Insurers figured roughly the same relatively small portion of policyholders with such disability coverage would ever make a claim under long-term care policies and that designing a policy to reimburse people for lost income was a good proxy for reimbursing them for the cost of care — at the time, medical cost increases pretty much matched the overall inflation rate.
But faster-than-expected long-term care costs, longer-than-expected stays in nursing homes as well as longer and more frequent usage of other covered long-term care services than the designers of the coverage had expected put insurers in a major financial squeeze as policies — and policyholders — aged.
When Genworth predecessor Life of Virginia got into the long-term care insurance business, back in 1974, medical costs rose pretty much at the same pace as the consumer price index, the broad measure of inflation, and stayed that way into the 1980s.
But by 1990, medical cost increases were outpacing the CPI. By 1997, just after GE bought Life of Virginia, the Bureau of Labor Statistics' medical cost index had climbed about 40% since the start of the decade, compared with a 20% increase for the CPI. Last year, the medical index was up by 230% from its 1990 level, compared with a 125% increase for the CPI.
For those few insurers who remain in the business, the critical issue now is building up large enough reserves and capital to be able to pay future claims, considering original premium levels were too low, income from investments has declined with interest rates and medical care costs have outpaced inflation.
Two firms, Penn Treaty and American Network Insurance, couldn't manage, even with stiff premium increases.

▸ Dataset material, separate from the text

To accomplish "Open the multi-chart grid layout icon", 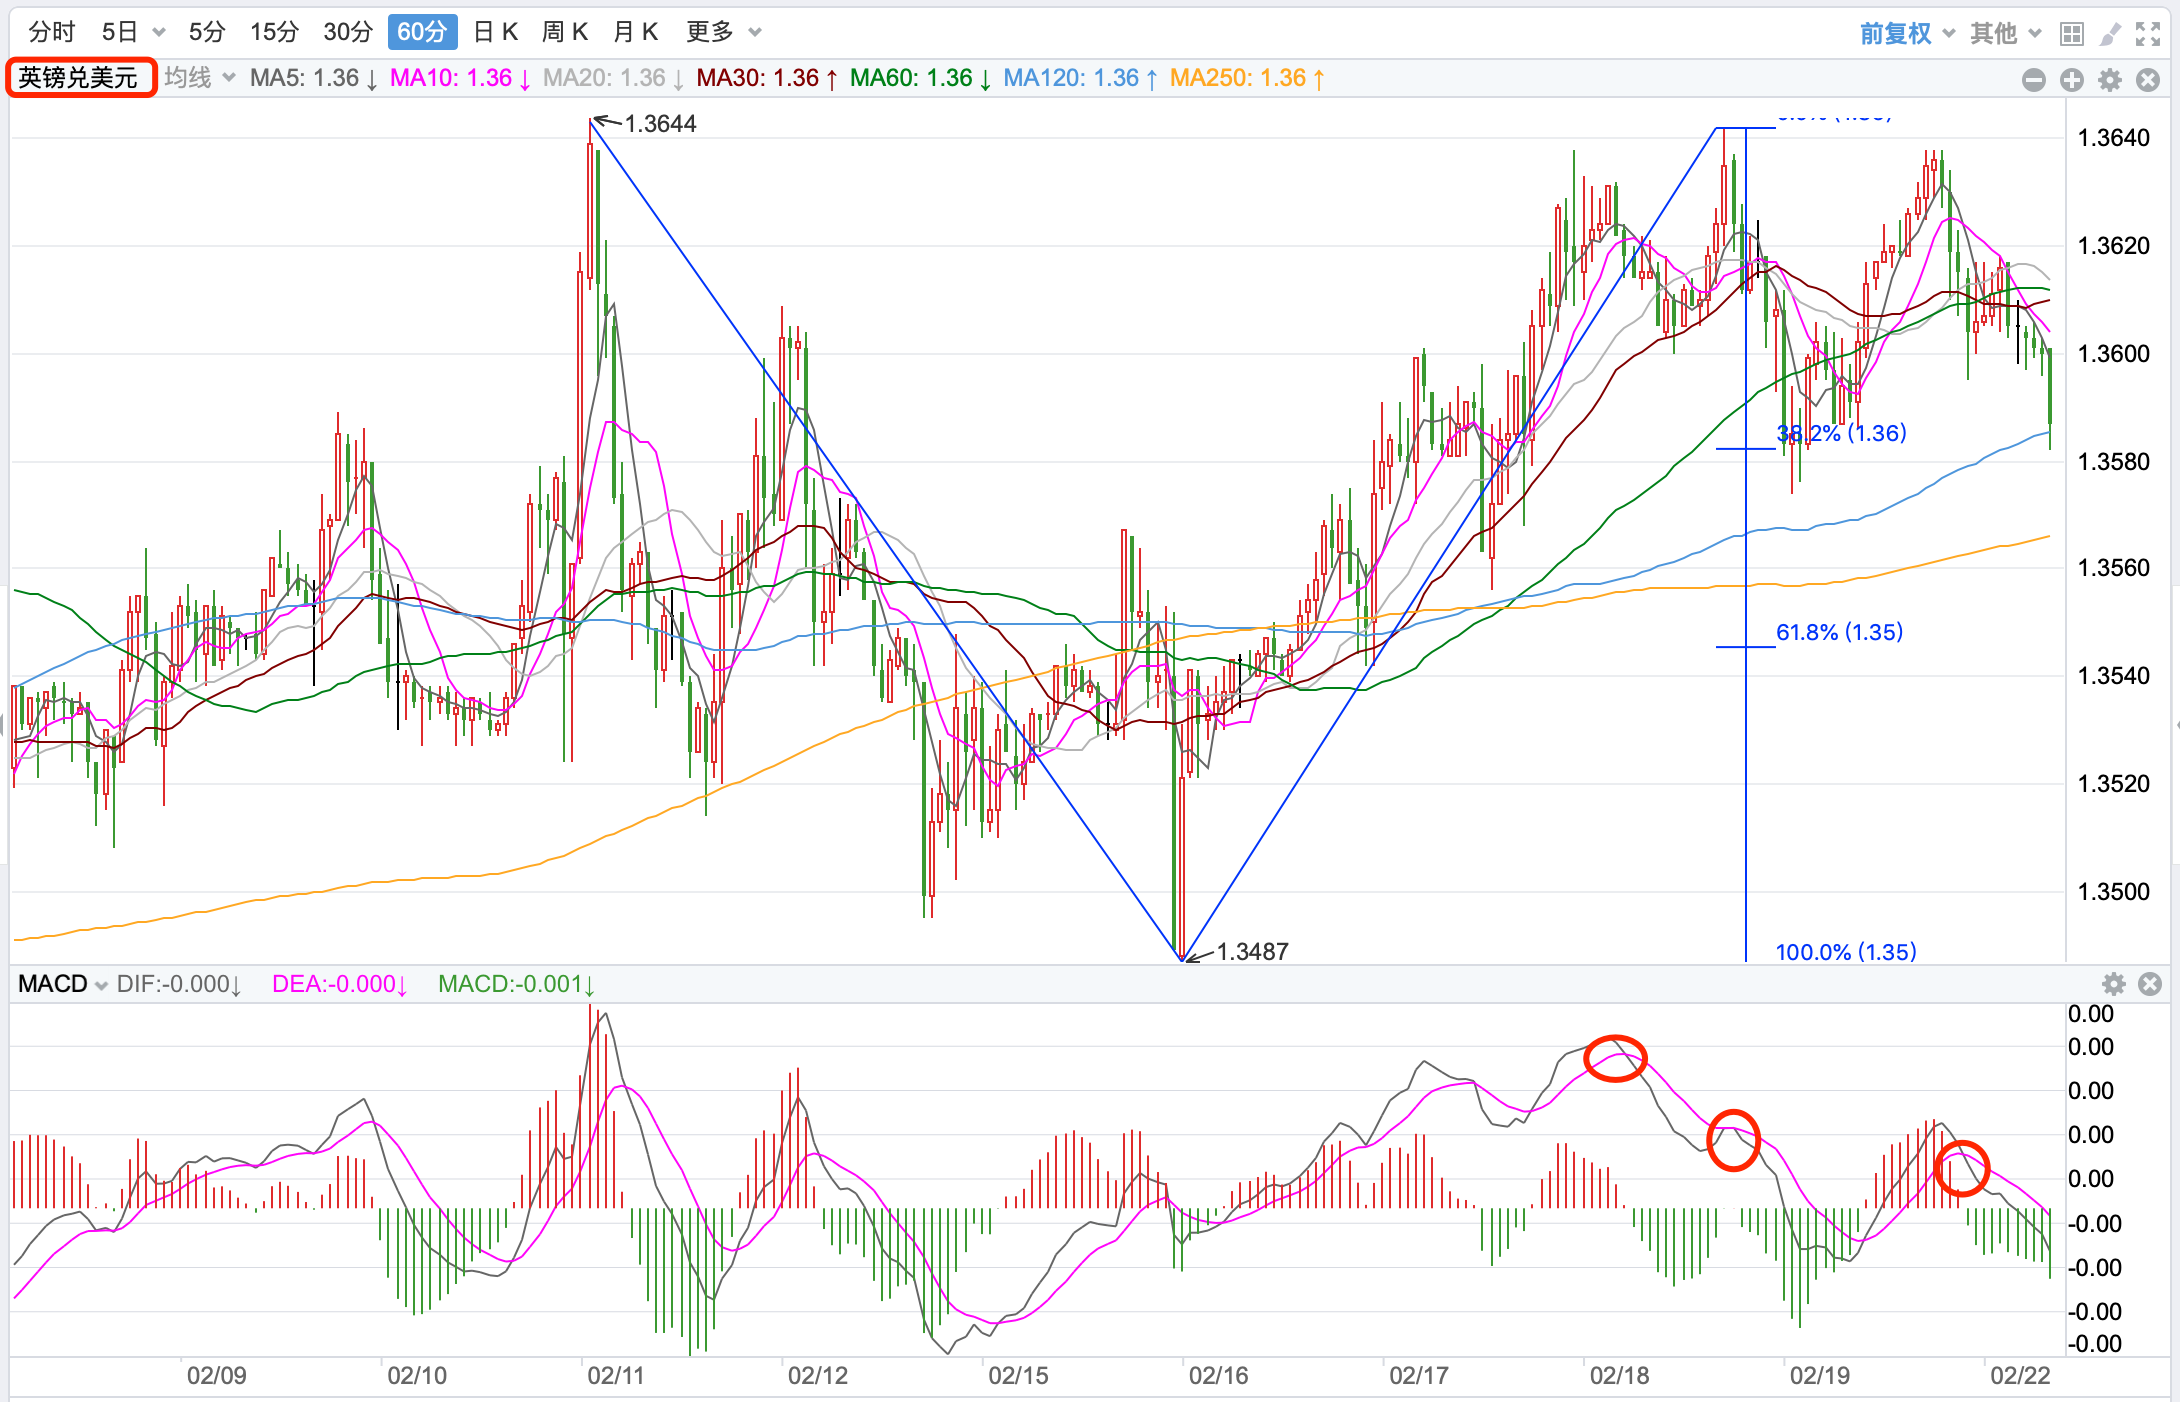I will (2072, 34).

They went bust in 2017. That means that the guaranty funds that all insurers pay into had to step in to handle claims. That has a real consequence for policyholders. The guaranty funds cap benefits at $300,000.
The current model for financing long-term care, in short, is not a business that looks like it has a bright future: Getting to economic breakeven, as Genworth hopes to, is not a way to grow.

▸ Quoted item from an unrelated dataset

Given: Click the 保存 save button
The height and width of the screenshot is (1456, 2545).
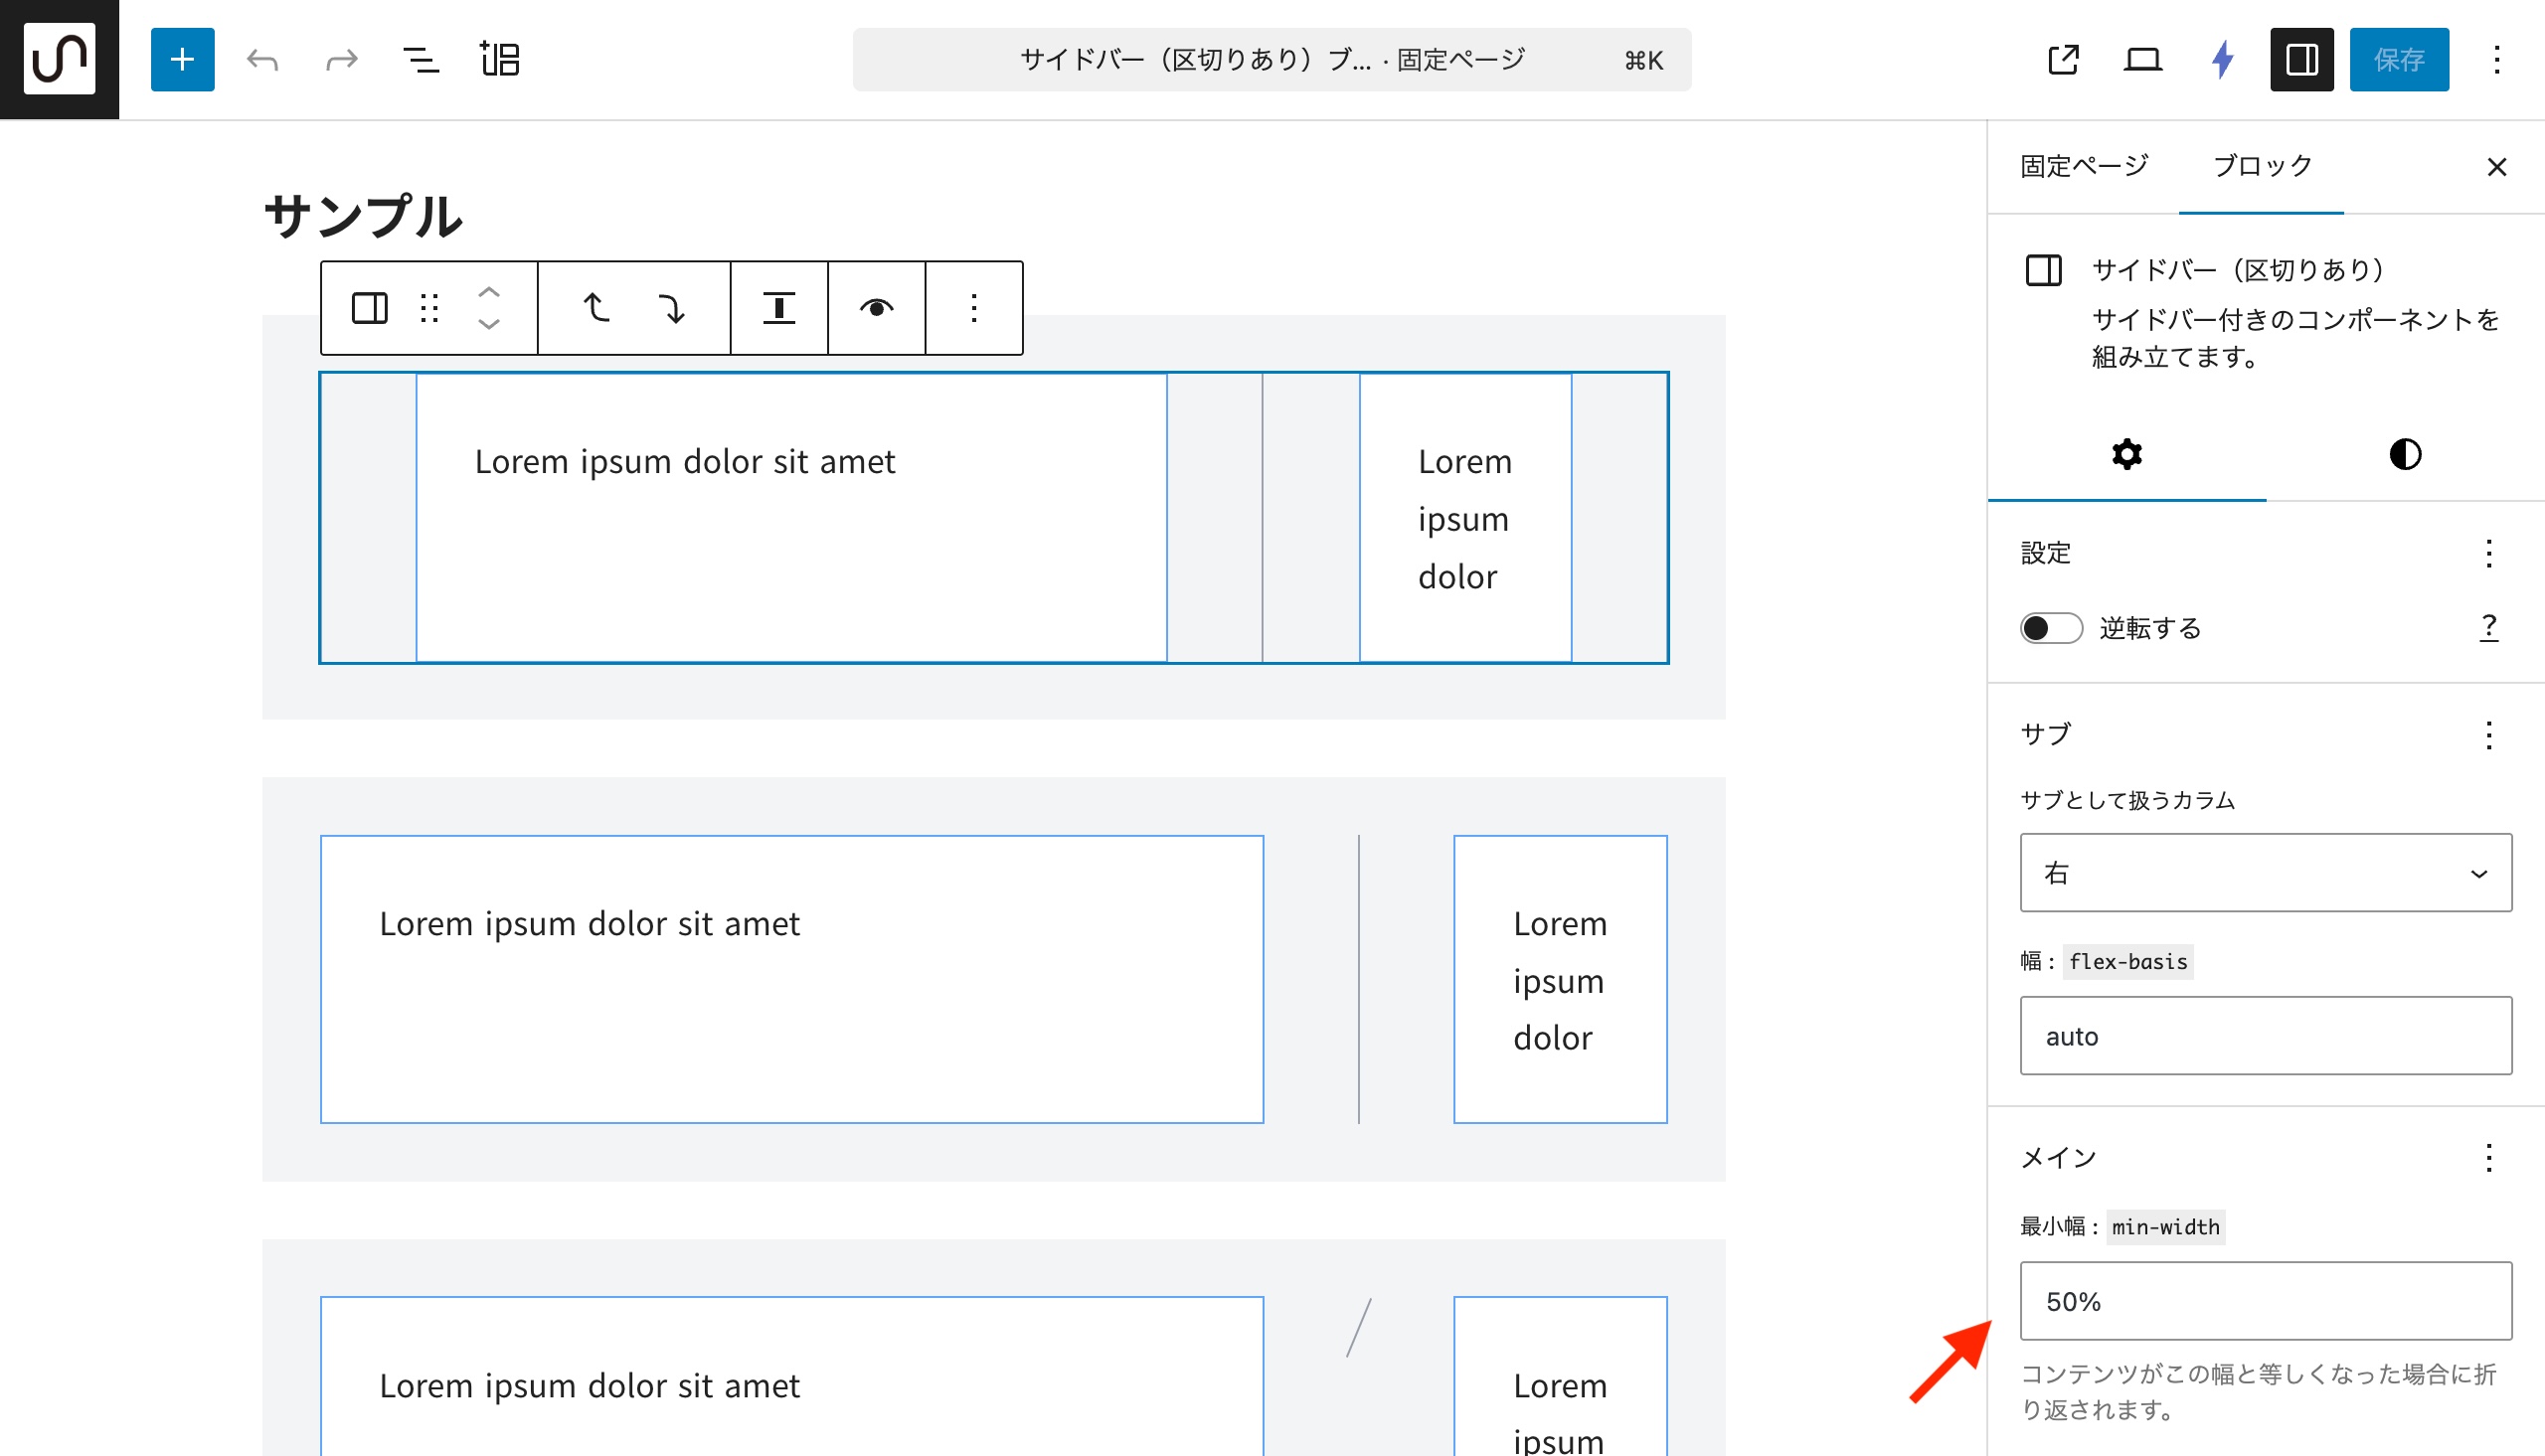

But Genworth wants to stay in the business of long-term care.
The plan is to build on its CareScout business, which does assessments of clinical services and which Genworth acquired in 2008.
"CareScout represents Genworth's next chapter. With this new business, we're applying all we've learned about long-term care preferences, challenges and outcomes over the last 40-plus years," McInerney said.
Genworth plans to pilot a digital platform that individuals can use to search for and compare nearby options for long-term care, based on a preferred network of providers. It'll start sometime this spring or early summer, beginning in the Southwest with the company's current policyholders.
It should allow people to customize the care they want, instead of taking only that care that a policy covers.
"We are in the process of vetting and recruiting network partners in order to offer attractive pricing on high-quality care that will benefit both new and existing customers. The services business is designed to reduce claim costs on our legacy LTC book as well as drive new revenue for Genworth," McInerney said.
The company is also looking at new ways for people to finance care, including funding options other than insurance.
"We are still working on options to reduce the capital required to fund these products through innovative reinsurance arrangements. And as a result, implementation of these new LTC funding ... products will likely occur in 2024 or later," McInerney said.
Last year saw another milestone for Genworth, which hasn't paid a dividend since 2008, when its share price fell from a 2007 high of $35.41 to lows below $1. The highest price its shares reached since was $18.96, and they now trade at a bit more than $6.
But the board authorized a share repurchase program, which addresses one goal Genworth set when it and China Oceanwide parted ways: returning capital to its stockholders. So far, the company has repurchased $64 million of shares.
"When I joined Genworth 10 years ago, the board asked me to address two major challenges: our level of indebtedness and our struggling long-term care insurance business," McInerney said.
"We still have very important work ahead of us, though."